HOW THE MATCH UNFOLDED
Pat Cummins lost the toss, was sent in to bat, and within 20 balls realized that wasn't a problem at all. Travis Head and Abhishek Sharma — Travishek, as the cricket world has started calling them — opened with violence Hyderabad has come to expect on its flat Uppal deck. Abhishek calmly defended Arshdeep's first ball, then casually lofted the second over extra cover for six. Marco Jansen, given the new ball, was met with 6, 4, 6, 0, 4. Sunrisers raced to 50 in 3.2 overs.
Lockie Ferguson got Punjab back into the game by inducing a top edge from Abhishek (35 off 13), but Travis Head kept the pedal floored. By the end of the powerplay, SRH had 79/1 — their highest of the season, run rate 13.16. Then came the Klaasen-Kishan show.
Heinrich Klaasen and Ishan Kishan added 81 in 49 balls for the third wicket. Klaasen's footwork against Yuzvendra Chahal was particularly brutal: 25 runs off 12 balls. Ishan, meanwhile, finally found his form — his 55 was just his second fifty of the season after a torrid start. Nitish Kumar Reddy, fit again after illness, provided the finishing touch with 29* off 13, including back-to-back sixes off Arshdeep in the 19th over. SRH closed at 235/4 — their second-highest of the season.
PBKS CHASE: COOPER CONNOLLY'S LONELY CENTURY
236 to win. At Uppal, where SRH posted 277 last year and chased 247 — not impossible. But Pat Cummins had other ideas, and his captaincy in the first over decided the game.
Cummins gestured to mid-on to retreat to the rope, telegraphing a full delivery. He bowled a bouncer instead. Priyansh Arya, lulled into a pull, top-edged it into Eshan Malinga's bucket hands at deep backward square. Two balls later, Nitish Kumar Reddy's outswinger had Prabhsimran Singh top-edging straight to Cummins running back from mid-on. Prabh-Arya, the most feared opening pair in the league, were both gone in 7 balls.
Marcus Stoinis (28) and Cooper Connolly (107*) tried to repair, but Stoinis fell to a sharp Shivang Kumar googly caught by Kishan in the 8th over. From 57/4, the required rate climbed past 14, then 16, then beyond chase-able. Suryansh Shedge (25) and Shashank Singh (4) gave Connolly company in brief, but neither lasted.

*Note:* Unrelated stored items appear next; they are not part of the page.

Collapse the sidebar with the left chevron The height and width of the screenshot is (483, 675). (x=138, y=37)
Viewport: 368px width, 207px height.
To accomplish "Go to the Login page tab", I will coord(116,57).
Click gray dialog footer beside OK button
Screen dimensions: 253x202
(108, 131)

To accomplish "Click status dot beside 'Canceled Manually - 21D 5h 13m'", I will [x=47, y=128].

COOPER CONNOLLY'S MAIDEN IPL CENTURY
For all of PBKS' troubles, the night belonged to Cooper Connolly. The 22-year-old Australian — playing only his fourth IPL match — composed himself superbly with the chase out of reach, reaching his maiden T20 century in the final over with a falling sweep over backward square leg off Shivang Kumar.
His 107 not out off 59 balls included 7 fours and 8 sixes. He hit Cummins for a four and six in the powerplay, took Eshan Malinga apart in the 16th over (back-to-back fours plus two sixes), and finished as the 12th-youngest Australian to a T20 century. PBKS finished at 202/7 — but 33 runs short. SRH have never lost defending a 220-plus total in IPL history. That stat held.
TOP PERFORMERS
🏏 SRH BATTING (235/4)
⚡ SRH BOWLING (PBKS 202/7)
🏏 PBKS BATTING (202/7)
WHAT THIS MEANS FOR THE PLAYOFF RACE
The win takes SRH to the top of the points table for the first time this season — 14 points from 11 matches. PBKS, who started IPL 2026 with seven straight wins, have now lost three in a row and slip to second on 13 points from 10 matches. Both sides remain firm playoff favourites, but the momentum has shifted decisively.
The middle order has been the question hanging over SRH all season. With Klaasen-Kishan firing on the same night for the first time, Pat Cummins now has the most balanced T20 squad in the tournament — Travishek up top, Klaasen-Kishan-Reddy in the middle, and the most varied bowling attack in the league. Sunrisers Hyderabad are now genuine title contenders.
WHAT'S NEXT
SRH travel to Ahmedabad next to face Gujarat Titans on May 9 — a top-of-the-table six-pointer. PBKS, meanwhile, host Delhi Capitals at their second home venue Dharamshala on May 8. Both fixtures could decide the top-two race.